Christian Rosenkreutz
Cet article est inspiré du livre « Histoire, théories
et pratiques de la Rose-Croix » par Michel Lamy.
A la veille de l'édition des
Manifestes rosicruciens, la crise morale engendre inquiétudes et troubles en
Europe. Chacun aspire à une « nouvelle Réforme ». C'est dans ce contexte que la
Rose-Croix lance son appel en proposant de nouvelles données propres à
restaurer l'harmonie. D'une manière générale, on peut dire que l'ordre de la
Rose-Croix propose l'hermétisme comme solution à la détresse ambiante. Dans ce
but, il fait publier en 1614, à l'imprimerie Wilhelm Wessel de Kassel, un
manifeste anonyme qu'on appelle par commodité Fama Fraternitatis. Cependant, son titre intégral est : Réforme universelle et générale du monde
entier ; avec les échos de la louable Fraternité de la Rose-Croix écrite à tous
les érudits et souverains d'Europe ; également une courte réponse de Monsieur
Haselmayer pour laquelle il a été arrêté et mis aux fers sur une galère.
Aujourd'hui publiée et communiquée à tous les cœurs sincères. Le texte qui
en constitue la partie centrale, la Fama
Fraternitatis, circulait déjà en Allemagne depuis 1610 sous forme
manuscrite. Il sera d'ailleurs le seul à être conservé dans les éditions
modernes de ce manifeste.
Les Nouvelles du
Parnasse
Introduit par une courte préface,
le premier Manifeste rosicrucien se compose de trois textes distincts. Le premier
évoque la nécessité d'une réforme générale du monde. Bien que rien ne
l'indique, il s'agit d'une traduction de l' aduis
soixante-dix-sept du livre de Traiano Boccalini intitulé Ragguagli di Parnaso (Les Nouvelles du Parnasse) et publié à
Venise en 1612. Ce texte est généralement peu connu. Pourtant, il est important
dans la mesure où il place le projet rosicrucien dans son contexte, celui de la
nécessité d'une réorganisation d'une Europe déchirée. Il est donc intéressant
d'en présenter le propos. Son auteur, un ami de Galilée, appartient au courant
antipapal vénitien de Paolo Sarpi. Cet ouvrage satirique utilise la mythologie
pour peindre le climat politique qui règne en Europe. Il critique l'hégémonie
monarchique espagnole des Habsbourg sur l'Europe chrétienne. À plusieurs
endroits, Henri IV apparaît comme un héros, et l'une des scènes de l'ouvrage
insiste sur le désespoir survenu après son assassinat en 1610.

Fiches de repérage d'éléments:
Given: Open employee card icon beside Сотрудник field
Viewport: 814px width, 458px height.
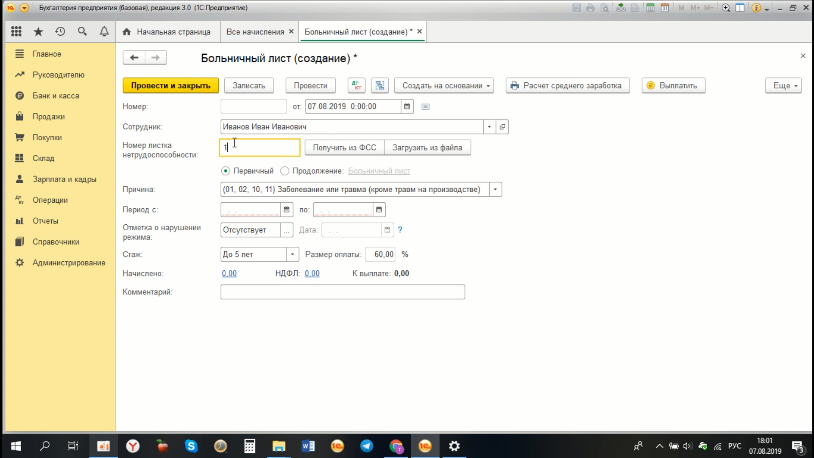Looking at the screenshot, I should point(502,127).
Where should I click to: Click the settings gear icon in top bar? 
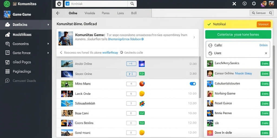point(254,4)
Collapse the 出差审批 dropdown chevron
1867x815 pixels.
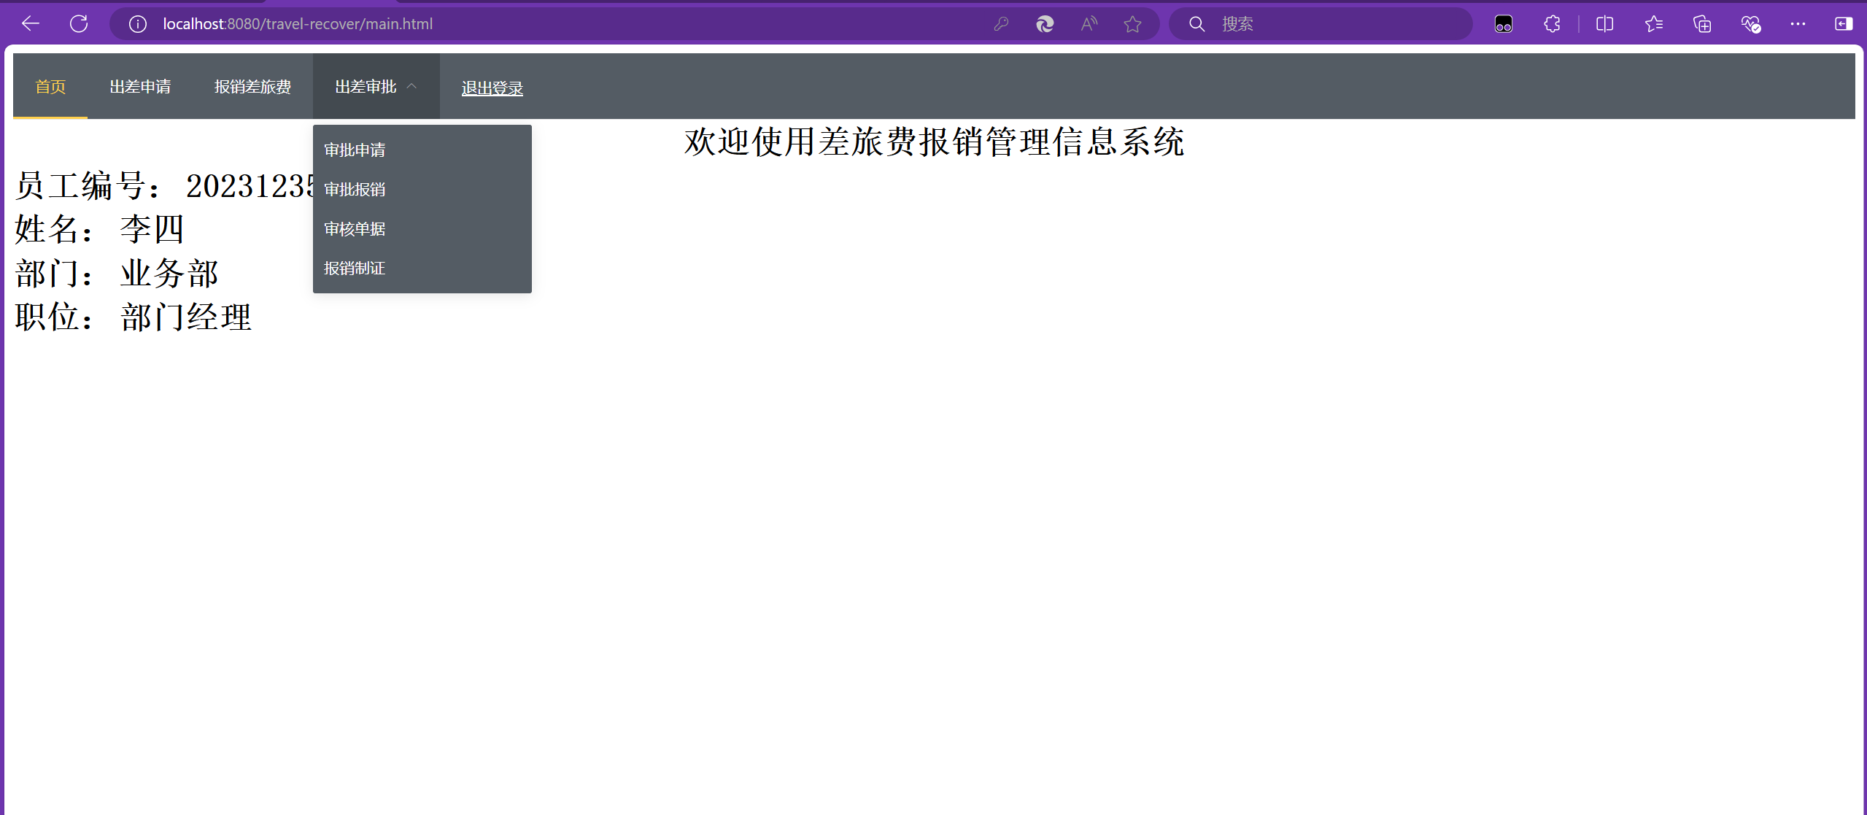point(411,86)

CONSIGNES DE TRAVAIL >>
#1 D'après le texte sur la Rose-Croix, dans quelle imprimerie le manifeste de 1614 a-t-il été publié ?
#2 Poursuivez le texte sur la Rose-Croix à la suite de sa dernière phrase.
Les entrées présentées plus haut n'interviennent pas ici.

EXERCICES CORRIGÉS >>
#1 À l'imprimerie Wilhelm Wessel de Kassel.

#2
La réforme d'Apollon
L'extrait des Nouvelles du Parnasse qui est traduit
dans la Fama Fraternitatis raconte
qu'Apollon apprit de l'empereur Justinien que les habitants de la Terre
souffraient d'un grand désespoir à cause des querelles incessantes qui les
opposaient les uns aux autres. Apollon, qui pourtant n'avait pas ménagé ses
efforts pour envoyer auprès des hommes d'innombrables guides et philosophes
dans le but de leur enseigner les bonnes mœurs, se décide alors à proposer une
réforme universelle propre à rendre à l'humanité sa pureté primitive. Pour
mener à bien ce projet, il convoque alors au Parnasse les sept sages de la
Grèce, ainsi que Caton, Sénèque et d'autres. Chacun y fait ses propositions.
Thalès, qui estime que l'hypocrisie et la dissimulation sont la cause
principale des maux de l'humanité, suggère de percer une petite fenêtre dans le
cœur des hommes pour imposer la candeur et la transparence dans leurs
relations. Aussitôt, quelqu'un pose une objection : si chacun peut lire dans le
cœur des princes qui dirigent ce monde, il deviendra impossible de gouverner !
La proposition de Thalès est aussitôt abandonnée.
Solon pense que les désordres
sont provoqués par les haines et les jalousies qui sévissent parmi les hommes.
Il conseille donc de répandre la charité, l'amour et la tolérance entre eux. Il
ajoute que si les biens étaient plus équitablement répartis, les choses iraient
beaucoup mieux. Là encore, les critiques s'élèvent et les sages du Parnasse
crient à l'utopie. Caton propose une solution extrême : un nouveau Déluge pour
supprimer d'un seul coup tous les « méchants ». Finalement, après que tous
aient exposé leurs idées, le projet de réforme universelle d'Apollon se solde
par une réglementation du prix des légumes et des anchois. Par cette satire,
Traiano Boccalini montre combien les institutions, qu'elles soient religieuses,
politiques ou philosophiques, sont incapables de faire évoluer les choses.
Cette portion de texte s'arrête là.